The Iraqi Federal Court on Sunday approved the results of the May 12 parliamentary election, according to a court spokesman.
“The court approved the final results of the parliamentary election during a session attended by all court members,” Iyad al-Samok said in a statement.
For the last two months, results of Iraq’s hard-fought May 12 parliamentary polls have remained the subject of bitter dispute amid widespread allegations of fraud.
Earlier this month, Iraq's electoral commission announced that a manual recount of the vote results were more or less the same as the initial electronic vote count.
According to the commission, only one seat from Iraq’s Baghdad Coalition had moved to the Al-Fatih Bloc, which is part of a Hashd al-Shaabi-led coalition (giving the latter 48 -- instead of 47 -- assembly seats).

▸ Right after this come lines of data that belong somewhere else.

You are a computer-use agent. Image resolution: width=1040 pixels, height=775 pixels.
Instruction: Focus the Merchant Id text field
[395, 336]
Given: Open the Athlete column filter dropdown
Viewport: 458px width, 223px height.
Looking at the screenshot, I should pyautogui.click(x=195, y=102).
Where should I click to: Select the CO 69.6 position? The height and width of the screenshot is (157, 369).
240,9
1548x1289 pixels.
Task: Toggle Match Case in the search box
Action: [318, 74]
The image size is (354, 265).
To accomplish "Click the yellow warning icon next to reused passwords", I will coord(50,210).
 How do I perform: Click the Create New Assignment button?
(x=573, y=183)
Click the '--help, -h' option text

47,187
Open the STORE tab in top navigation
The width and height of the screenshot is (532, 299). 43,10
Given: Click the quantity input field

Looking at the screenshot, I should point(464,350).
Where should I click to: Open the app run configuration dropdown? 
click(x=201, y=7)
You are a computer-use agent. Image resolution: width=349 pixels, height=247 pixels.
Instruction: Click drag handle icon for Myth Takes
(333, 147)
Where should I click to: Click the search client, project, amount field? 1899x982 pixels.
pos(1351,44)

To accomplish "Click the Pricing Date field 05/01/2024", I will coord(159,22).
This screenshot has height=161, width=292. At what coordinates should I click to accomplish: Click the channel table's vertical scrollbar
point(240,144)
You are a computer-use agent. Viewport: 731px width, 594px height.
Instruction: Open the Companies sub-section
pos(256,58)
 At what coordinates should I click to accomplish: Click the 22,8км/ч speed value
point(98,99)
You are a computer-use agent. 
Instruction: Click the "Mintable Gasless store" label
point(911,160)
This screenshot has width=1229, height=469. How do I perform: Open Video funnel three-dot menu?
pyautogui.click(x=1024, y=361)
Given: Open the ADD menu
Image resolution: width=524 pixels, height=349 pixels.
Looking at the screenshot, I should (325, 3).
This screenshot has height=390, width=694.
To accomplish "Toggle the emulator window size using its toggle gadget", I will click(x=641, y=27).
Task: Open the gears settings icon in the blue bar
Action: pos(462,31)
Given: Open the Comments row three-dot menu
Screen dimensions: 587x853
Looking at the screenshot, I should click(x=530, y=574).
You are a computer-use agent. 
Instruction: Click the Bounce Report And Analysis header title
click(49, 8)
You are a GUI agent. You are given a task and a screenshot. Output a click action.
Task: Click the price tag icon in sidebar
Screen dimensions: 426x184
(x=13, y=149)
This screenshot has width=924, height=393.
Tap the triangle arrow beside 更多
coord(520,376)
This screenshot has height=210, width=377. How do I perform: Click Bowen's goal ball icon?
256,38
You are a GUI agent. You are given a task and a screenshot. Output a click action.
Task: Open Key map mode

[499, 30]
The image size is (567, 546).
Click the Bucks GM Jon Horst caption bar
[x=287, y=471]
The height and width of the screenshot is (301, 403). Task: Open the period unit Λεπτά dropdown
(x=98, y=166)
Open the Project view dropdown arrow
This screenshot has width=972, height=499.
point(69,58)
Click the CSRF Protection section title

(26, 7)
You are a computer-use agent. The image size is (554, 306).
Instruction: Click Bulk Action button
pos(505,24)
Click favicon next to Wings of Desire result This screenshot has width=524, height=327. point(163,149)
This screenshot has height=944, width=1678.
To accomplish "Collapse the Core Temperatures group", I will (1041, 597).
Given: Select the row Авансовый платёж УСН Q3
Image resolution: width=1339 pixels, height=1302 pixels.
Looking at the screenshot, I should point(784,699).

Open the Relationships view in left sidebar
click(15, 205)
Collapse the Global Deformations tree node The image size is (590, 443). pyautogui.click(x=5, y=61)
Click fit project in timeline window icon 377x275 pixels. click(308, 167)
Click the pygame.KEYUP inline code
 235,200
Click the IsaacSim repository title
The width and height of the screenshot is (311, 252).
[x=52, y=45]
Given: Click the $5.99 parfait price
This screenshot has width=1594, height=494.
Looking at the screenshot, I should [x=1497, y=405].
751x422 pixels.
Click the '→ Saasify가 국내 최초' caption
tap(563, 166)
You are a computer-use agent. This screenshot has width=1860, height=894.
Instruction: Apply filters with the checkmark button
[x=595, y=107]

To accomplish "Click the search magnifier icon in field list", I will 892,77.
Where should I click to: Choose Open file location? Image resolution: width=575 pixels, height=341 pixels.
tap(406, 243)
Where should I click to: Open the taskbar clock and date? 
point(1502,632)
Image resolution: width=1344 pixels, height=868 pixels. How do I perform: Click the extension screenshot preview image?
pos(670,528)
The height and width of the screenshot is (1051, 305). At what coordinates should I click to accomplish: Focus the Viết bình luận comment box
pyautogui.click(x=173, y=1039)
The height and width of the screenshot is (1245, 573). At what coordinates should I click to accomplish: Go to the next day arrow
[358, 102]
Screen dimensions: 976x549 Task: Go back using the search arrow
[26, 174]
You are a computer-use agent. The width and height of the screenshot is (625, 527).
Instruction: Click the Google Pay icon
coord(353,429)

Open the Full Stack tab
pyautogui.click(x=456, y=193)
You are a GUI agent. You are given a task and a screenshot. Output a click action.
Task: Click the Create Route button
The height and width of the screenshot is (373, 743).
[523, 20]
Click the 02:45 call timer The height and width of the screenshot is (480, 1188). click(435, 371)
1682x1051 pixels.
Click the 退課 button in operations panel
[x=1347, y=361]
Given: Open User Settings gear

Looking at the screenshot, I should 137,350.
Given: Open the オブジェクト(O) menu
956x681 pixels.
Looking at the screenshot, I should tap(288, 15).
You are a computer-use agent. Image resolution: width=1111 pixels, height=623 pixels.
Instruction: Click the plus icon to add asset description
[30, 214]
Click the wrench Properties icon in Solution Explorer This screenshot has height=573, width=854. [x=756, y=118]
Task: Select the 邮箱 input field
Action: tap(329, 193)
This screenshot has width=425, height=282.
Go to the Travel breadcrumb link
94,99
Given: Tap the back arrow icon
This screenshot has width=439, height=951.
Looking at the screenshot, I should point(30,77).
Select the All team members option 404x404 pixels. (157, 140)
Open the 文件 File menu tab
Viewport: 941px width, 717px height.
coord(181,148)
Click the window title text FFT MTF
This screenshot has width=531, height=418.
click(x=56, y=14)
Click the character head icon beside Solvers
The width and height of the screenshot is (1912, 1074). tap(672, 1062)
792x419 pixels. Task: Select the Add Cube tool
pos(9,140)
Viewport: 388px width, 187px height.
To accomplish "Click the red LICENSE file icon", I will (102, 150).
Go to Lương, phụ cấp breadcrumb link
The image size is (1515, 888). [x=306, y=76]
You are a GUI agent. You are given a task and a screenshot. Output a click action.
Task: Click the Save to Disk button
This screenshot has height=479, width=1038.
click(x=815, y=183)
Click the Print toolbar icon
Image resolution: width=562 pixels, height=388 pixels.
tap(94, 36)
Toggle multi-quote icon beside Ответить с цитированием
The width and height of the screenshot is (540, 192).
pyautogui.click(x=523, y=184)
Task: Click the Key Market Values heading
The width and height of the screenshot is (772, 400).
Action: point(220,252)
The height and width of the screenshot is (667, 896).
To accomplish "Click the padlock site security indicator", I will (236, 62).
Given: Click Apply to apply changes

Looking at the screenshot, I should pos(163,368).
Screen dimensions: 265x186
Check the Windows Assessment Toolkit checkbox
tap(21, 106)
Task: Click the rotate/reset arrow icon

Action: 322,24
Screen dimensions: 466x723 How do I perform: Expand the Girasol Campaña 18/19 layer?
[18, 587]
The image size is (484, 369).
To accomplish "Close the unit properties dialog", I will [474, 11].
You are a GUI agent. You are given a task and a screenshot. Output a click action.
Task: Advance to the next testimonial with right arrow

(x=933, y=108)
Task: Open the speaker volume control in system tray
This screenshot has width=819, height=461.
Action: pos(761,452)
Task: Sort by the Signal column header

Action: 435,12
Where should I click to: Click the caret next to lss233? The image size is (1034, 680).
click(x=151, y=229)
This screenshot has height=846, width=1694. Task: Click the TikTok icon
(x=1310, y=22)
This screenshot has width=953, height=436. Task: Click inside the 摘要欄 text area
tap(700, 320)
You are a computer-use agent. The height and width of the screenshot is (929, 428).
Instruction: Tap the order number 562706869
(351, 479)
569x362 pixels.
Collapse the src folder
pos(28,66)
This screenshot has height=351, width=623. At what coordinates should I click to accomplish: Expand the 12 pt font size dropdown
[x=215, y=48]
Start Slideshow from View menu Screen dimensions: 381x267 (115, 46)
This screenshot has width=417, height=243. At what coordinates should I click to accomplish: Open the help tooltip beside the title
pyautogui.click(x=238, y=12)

Shia cleric Muqtada al-Sadr's Sairoon Coalition won 54 parliamentary seats, followed by a Hashd al-Shaabi-led coalition (48 seats) and Prime Minister Haider al-Abadi's Victory Bloc (42 seats), according to the results.
By Sunday's approval, incoming MPs will hold a first session to elect a new assembly speaker.
Within 30 days of that first session, the assembly will elect -- by a two-thirds majority -- the country’s next president.
The president will then task the largest bloc in parliament with drawing up a government, which must be referred back to parliament for approval.